VideoMix: Aggregating How-To Videos for Task-Oriented Learning
Saelyne Yang, Anh Truong, Juho Kim, Dingzeyu Li
TL;DR
VideoMix tackles the challenge of learning from multiple how-to videos by organizing task information around outcomes, approaches, steps, and methods using a Vision-Language Model pipeline. The Dynamic Approach Identification module compiles varied procedural paths across videos, while a two-page interface presents concise overviews and detailed method options with video snippets. Technical and user studies show VideoMix achieves comparable accuracy to human-annotated baselines but with substantially higher coverage of diverse approaches, and participants report improved understanding and a more tailored learning experience. The work demonstrates a practical, task-oriented alternative to conventional, single-video learning platforms with clear implications for scalable, multi-video instructional systems.
Abstract
Tutorial videos are a valuable resource for people looking to learn new tasks. People often learn these skills by viewing multiple tutorial videos to get an overall understanding of a task by looking at different approaches to achieve the task.
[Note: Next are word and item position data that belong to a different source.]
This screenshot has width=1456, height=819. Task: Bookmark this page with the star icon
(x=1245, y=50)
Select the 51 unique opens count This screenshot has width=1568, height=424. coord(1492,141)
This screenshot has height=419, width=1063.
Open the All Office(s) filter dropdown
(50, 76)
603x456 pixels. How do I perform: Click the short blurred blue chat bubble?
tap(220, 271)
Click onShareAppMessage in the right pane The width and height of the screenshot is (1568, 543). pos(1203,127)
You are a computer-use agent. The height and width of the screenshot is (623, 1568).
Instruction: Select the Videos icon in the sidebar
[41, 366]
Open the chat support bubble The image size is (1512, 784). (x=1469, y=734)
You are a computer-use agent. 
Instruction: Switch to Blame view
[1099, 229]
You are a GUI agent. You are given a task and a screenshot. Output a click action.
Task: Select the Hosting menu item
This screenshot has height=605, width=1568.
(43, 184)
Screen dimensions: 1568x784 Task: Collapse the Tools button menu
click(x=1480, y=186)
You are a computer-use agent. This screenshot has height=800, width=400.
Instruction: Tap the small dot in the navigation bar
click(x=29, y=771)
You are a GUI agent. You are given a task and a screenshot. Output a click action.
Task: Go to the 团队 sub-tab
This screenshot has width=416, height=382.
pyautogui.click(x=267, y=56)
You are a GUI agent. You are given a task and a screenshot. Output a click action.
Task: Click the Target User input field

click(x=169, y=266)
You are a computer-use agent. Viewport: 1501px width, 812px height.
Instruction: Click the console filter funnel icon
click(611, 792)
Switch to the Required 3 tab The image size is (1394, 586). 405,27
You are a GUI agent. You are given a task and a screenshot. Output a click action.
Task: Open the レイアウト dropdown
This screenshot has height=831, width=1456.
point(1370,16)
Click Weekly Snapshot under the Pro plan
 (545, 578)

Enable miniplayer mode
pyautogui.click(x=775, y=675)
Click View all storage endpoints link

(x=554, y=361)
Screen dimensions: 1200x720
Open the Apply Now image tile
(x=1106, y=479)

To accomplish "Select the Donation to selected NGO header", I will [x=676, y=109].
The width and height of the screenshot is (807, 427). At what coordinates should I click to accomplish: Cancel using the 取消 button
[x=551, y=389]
However, navigating through multiple videos can be time-consuming and mentally demanding as these videos are scattered and not easy to skim. We propose VideoMix, a system that helps users gain a holistic understanding of a how-to task by aggregating information from multiple videos on the task. Insights from our formative study (N=12) reveal that learners value understanding potential outcomes, required materials, alternative methods, and important details shared by different videos. Powered by a Vision-Language Model pipeline, VideoMix extracts and organizes this information, presenting concise textual summaries alongside relevant video clips, enabling users to quickly digest and navigate the content. A comparative user study (N=12) demonstrated that VideoMix enabled participants to gain a more comprehensive understanding of tasks with greater efficiency than a baseline video interface, where videos are viewed independently. Our findings highlight the potential of a task-oriented, multi-video approach where videos are organized around a shared goal, offering an enhanced alternative to conventional video-based learning.